Fibromatoses of Head and Neck: Case Series and Literature Review.
Objective: The objective of this study was to retrospectively review clinical data, management protocols, and clinical outcomes of patients with fibromatoses of head and neck region treated at our tertiary care center.
Methods: We retrospectively reviewed the medical records of 11 patients with confirmed histopathological diagnosis of fibromatosis registered in the Department of Head and Neck Surgery at Tata Memorial Centre, India, between 2009 and 2019. Various clinical and pathological features and treatment modalities were evaluated.

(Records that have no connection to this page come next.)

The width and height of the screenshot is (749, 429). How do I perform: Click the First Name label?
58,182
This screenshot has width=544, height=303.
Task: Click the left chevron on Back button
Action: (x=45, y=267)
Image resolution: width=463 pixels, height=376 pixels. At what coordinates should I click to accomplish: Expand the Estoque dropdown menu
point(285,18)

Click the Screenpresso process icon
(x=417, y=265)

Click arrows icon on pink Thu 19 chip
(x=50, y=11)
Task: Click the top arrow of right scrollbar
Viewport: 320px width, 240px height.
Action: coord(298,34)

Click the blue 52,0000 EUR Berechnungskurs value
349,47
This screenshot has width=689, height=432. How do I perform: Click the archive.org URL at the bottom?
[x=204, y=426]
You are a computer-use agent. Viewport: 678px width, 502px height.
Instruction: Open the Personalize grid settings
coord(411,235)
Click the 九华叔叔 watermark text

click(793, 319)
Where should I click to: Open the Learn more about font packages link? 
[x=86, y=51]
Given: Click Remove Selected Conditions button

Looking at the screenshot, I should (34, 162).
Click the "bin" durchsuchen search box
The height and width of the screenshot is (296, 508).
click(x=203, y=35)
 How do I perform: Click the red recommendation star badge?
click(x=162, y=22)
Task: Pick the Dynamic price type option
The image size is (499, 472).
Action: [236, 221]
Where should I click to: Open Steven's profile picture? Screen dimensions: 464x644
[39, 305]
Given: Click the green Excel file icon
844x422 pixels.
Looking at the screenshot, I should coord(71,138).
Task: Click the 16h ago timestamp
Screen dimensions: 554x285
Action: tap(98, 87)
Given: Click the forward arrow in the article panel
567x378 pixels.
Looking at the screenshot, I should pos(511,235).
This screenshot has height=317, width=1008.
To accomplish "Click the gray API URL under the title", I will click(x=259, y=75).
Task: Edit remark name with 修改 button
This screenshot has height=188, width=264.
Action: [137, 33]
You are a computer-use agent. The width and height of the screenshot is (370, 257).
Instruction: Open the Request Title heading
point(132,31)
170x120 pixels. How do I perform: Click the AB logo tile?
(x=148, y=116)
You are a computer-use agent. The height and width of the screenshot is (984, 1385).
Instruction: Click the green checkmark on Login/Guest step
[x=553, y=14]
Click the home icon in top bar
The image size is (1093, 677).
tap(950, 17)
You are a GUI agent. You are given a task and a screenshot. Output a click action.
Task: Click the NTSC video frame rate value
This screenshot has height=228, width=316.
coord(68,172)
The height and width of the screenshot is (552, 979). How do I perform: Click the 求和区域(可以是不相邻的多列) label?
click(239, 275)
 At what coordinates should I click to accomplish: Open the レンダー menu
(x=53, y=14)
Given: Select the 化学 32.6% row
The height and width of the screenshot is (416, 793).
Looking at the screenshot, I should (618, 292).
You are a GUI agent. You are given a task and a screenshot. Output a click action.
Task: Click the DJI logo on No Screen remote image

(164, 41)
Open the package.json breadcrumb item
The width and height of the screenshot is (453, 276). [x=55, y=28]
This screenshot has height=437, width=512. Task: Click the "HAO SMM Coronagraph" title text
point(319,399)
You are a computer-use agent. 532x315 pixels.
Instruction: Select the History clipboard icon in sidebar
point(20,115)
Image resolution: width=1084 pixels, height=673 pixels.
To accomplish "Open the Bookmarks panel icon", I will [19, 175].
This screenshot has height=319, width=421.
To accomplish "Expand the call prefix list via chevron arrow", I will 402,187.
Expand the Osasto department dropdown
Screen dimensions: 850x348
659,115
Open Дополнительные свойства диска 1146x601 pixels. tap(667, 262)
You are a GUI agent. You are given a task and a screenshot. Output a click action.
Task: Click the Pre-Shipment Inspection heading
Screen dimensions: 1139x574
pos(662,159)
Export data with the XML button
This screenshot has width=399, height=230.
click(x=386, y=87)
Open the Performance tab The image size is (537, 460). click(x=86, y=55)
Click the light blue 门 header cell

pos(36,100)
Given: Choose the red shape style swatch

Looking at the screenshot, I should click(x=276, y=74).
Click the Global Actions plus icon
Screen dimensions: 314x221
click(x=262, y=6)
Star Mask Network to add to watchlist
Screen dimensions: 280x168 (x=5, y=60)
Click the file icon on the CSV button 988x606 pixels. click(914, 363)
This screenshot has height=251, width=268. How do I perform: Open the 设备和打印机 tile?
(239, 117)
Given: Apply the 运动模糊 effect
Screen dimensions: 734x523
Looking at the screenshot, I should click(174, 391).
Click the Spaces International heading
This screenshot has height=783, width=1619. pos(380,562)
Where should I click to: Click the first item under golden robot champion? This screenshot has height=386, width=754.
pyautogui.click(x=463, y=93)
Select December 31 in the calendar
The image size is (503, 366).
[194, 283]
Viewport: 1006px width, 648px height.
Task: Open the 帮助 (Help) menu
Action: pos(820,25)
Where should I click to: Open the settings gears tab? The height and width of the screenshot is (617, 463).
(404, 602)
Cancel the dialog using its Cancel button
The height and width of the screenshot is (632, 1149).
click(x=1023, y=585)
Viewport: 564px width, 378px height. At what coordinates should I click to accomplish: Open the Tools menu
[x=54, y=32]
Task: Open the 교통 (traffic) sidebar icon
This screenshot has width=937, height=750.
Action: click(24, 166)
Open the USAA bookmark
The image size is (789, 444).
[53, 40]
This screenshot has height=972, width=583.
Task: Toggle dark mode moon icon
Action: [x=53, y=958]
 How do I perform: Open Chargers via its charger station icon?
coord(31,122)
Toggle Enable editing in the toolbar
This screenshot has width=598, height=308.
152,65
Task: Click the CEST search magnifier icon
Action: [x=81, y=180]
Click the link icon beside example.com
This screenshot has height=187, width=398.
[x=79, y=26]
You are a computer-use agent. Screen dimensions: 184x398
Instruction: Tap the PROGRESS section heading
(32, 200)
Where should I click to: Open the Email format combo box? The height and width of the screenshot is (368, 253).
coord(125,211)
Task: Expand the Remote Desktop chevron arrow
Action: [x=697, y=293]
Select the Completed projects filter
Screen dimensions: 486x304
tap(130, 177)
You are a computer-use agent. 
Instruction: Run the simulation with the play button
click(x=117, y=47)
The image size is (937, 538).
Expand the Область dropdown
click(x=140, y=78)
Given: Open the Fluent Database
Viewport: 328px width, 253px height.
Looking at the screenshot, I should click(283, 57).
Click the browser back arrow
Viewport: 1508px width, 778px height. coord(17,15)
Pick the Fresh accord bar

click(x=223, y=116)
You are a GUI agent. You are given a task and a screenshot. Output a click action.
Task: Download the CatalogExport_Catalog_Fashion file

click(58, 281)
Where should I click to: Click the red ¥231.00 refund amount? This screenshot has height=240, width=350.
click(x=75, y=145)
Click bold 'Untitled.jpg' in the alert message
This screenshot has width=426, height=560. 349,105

Results: Age at diagnosis ranged between 18 and 74 years, with a median age of 36 years. The female-to-male ratio was 5:6. Supraclavicular fossa (n=4) was the most common subsite of origin in the neck (n=8). The lateral (n=2) and posterior cervical regions (n=2) were other common neck subsites. Less commonly involved sites were the mandible (n=1), maxilla (n=1), and thyroid (n=1). A total of eight patients underwent surgery at other centers before being referred to us for further management. Out of a total 11 patients, nine patients had unresectable disease at presentation. Six of the patients with unresectable disease received a combination of weekly doses of vinblastine 6 mg/m2 and methotrexate 30 mg/m2 for a median duration of 6 months (range 6-18 months) followed by hormonal therapy with tamoxifen. Three patients received metronomic chemotherapy followed by hormonal therapy. One treatment-naive patient with fibromatosis of posterior cervical (suboccipital) region underwent R2 resection (excision of bulk of the tumor with preservation of critical structures) at our center along with adjuvant radiotherapy. One pregnant patient reported to us after undergoing surgery outside and defaulting radiotherapy. During median follow-up of 29 months (range 1-77 months), six patients had stable disease, and four patients had disease reduction. Disease progression was seen in one patient. The two-year progression-free survival (PFS) was 90% (95% CI 70%-100%).
Conclusion: Gross residual resection (R2) was the mainstay of surgical treatment in our series, as obtaining clear surgical margins is seldom possible in these locally aggressive tumors. Radiotherapy, chemotherapy, and hormonal therapy are the other preferred and more conservative treatment modalities. The goal of surgery should be preserving function with minimal or no morbidity. As fibromatoses in the head and neck region are extremely rare, their treatment awaits the development of standard treatment protocols.